I answered this: the Horde has a far larger talent pool to choose from. This doesn’t mean they have to be objectively better, but it does mean that the Horde has more than enough players that can cross a certain threshold (in my example, mythic raiding) than the Alliance.

The Alliance can have the absolute best Mythic raiding team in the world, but that’s just twenty, maybe thirty players, while the Horde can have thousands of players who just barely squeak by on Mythic Jaina, but they have thousands of players, which means many more guilds, and many more players improving and thriving in that environment.

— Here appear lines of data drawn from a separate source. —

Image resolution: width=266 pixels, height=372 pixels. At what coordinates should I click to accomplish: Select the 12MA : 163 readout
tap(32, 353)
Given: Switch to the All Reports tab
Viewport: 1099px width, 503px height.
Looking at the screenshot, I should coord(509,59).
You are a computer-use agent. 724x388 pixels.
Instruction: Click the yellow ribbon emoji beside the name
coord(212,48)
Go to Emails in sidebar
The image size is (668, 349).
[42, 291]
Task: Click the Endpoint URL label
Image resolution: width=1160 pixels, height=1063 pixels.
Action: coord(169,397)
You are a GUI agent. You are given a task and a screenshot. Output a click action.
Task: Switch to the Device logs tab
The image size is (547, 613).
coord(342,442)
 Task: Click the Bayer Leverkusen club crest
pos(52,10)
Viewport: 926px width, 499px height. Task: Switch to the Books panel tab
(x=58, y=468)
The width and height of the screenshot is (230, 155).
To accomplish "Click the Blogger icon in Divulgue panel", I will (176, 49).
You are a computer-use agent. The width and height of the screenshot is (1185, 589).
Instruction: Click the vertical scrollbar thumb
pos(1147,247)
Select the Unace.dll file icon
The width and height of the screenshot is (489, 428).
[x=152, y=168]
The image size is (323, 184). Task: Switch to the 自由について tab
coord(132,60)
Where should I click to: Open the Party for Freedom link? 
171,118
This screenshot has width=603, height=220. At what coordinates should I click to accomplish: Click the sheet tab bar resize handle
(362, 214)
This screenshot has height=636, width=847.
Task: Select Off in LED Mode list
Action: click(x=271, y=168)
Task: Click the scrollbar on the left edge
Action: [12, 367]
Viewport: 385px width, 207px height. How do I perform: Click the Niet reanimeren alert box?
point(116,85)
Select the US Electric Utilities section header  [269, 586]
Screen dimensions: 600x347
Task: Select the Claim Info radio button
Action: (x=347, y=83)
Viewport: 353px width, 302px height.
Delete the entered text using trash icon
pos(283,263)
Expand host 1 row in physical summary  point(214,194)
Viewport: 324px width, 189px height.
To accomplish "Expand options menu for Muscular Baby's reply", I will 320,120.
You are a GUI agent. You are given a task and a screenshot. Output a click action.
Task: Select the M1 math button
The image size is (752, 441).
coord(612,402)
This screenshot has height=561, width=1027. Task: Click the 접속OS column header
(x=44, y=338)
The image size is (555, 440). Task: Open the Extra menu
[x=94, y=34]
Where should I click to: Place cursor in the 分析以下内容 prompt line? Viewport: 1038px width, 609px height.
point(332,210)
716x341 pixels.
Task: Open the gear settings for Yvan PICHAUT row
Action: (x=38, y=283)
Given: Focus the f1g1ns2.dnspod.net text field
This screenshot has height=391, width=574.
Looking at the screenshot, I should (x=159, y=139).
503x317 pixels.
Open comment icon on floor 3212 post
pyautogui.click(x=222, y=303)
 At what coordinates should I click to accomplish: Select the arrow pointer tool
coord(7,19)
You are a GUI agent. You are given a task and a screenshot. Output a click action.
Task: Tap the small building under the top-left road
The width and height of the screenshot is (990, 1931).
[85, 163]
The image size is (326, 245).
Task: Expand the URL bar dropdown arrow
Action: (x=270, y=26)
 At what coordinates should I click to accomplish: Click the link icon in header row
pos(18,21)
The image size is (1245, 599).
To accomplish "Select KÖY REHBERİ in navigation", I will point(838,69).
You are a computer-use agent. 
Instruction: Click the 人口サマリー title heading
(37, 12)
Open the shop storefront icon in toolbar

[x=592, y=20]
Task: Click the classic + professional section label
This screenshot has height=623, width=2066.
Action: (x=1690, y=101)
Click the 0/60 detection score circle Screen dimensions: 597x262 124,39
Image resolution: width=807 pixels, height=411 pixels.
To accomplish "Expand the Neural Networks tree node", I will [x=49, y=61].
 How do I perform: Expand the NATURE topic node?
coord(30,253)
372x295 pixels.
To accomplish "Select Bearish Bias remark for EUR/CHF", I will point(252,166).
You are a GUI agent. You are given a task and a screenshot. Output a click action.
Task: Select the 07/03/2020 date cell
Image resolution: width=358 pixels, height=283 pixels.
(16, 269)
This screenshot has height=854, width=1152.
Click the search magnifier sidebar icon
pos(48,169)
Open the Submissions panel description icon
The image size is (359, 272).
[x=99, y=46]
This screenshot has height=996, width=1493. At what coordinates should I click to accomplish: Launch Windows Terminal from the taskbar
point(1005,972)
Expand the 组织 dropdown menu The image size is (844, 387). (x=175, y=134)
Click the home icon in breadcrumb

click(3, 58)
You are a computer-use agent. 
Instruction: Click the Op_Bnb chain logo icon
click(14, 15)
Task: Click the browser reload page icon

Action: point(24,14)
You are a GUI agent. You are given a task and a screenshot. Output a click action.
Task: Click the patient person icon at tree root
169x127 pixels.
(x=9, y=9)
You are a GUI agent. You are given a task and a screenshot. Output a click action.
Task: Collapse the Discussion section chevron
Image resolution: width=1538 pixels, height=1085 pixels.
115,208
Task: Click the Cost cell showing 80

More importantly, the Horde got paladins and the Alliance got shaman.

3 Likes

Maybe the alliance would get less horses if ya’ll stopped beating on the dead ones, or beating the new ones to death for that matter.

7 Likes

Alliance tears, delicious <3

4 Likes

I have always wonder where blood elf was given to horde to improve numbers. When I played back then horde was growing and catching up to the alliance at the end of vanilla. Can someone point the way?

Side, note alliance side is the role player side. Not sure why. But they have a lot of them. They also have a lot of collectors also. Both make that side boring as all can be.

I’ve played both sides since Vanilla but the horde more than alliance. I’ve always felt the people on the alliance are a lot nicer, lol. At least the community I’ve come across is more pleasant.

If you spend enough time on either faction though you’ll find good people.

2 Likes

Horde attracted more experienced gamers from the beginning because it was different.

Using myself as an example, as a gamer pushing 50, I’ve been playing humans/gnomes/dwarves/elves since the 1970’s. The Horde was different and fresh.

Since Horde had a lot more experienced players, Horde started off punching above its weight.

In vanilla, Horde was an unfinished faction. Many quests still had placeholder text, Sylvanas used a Night Elf model (lulz), etc. Horde was also at a disadvantage in raids (no Pally buffs, no Fear Ward). As a result of these things (among others), Alliance massively outnumbered Horde in vanilla and dominated in raiding, but Horde was doing better than it should have given its immensely lower population. (And, btw, the population disparity in vanilla was FAR worse than it is today.)

In BC, Blood Elves got added which even out the populations some, and both sides now had Paladins. But Horde still had that experienced, long-time-gamer advantage, and started to pull ahead. From there it was a snowball effect, since Horde did better, it attracted more people who wanted to do better. And here we are, today.

3 Likes

Well when you have world teams all being horde !!!

There will be players who wan -na -be like them and migrate to horde, if they are good or bad at all is irrelevant as their raiding and pvp population just booms

This will however eventual lead with horde being handicapped for the alliance like the recent warmode gear debacle and also the ever present honor boost for alliance bgs.

It will get worse :rofl:

Oh look, a troll with low hanging fruit.

1 Like

The primary population tool in vanilla was the warcraftrealms census tool, which was much less accurate than the tools we have today (like realmpop).

However, if memory serves, Alliance was like 70% of the playerbase back in vanilla. They easily outnumbered Horde 2-to-1.

1 Like

Really? Did not seem that way to me. Must been on just my server.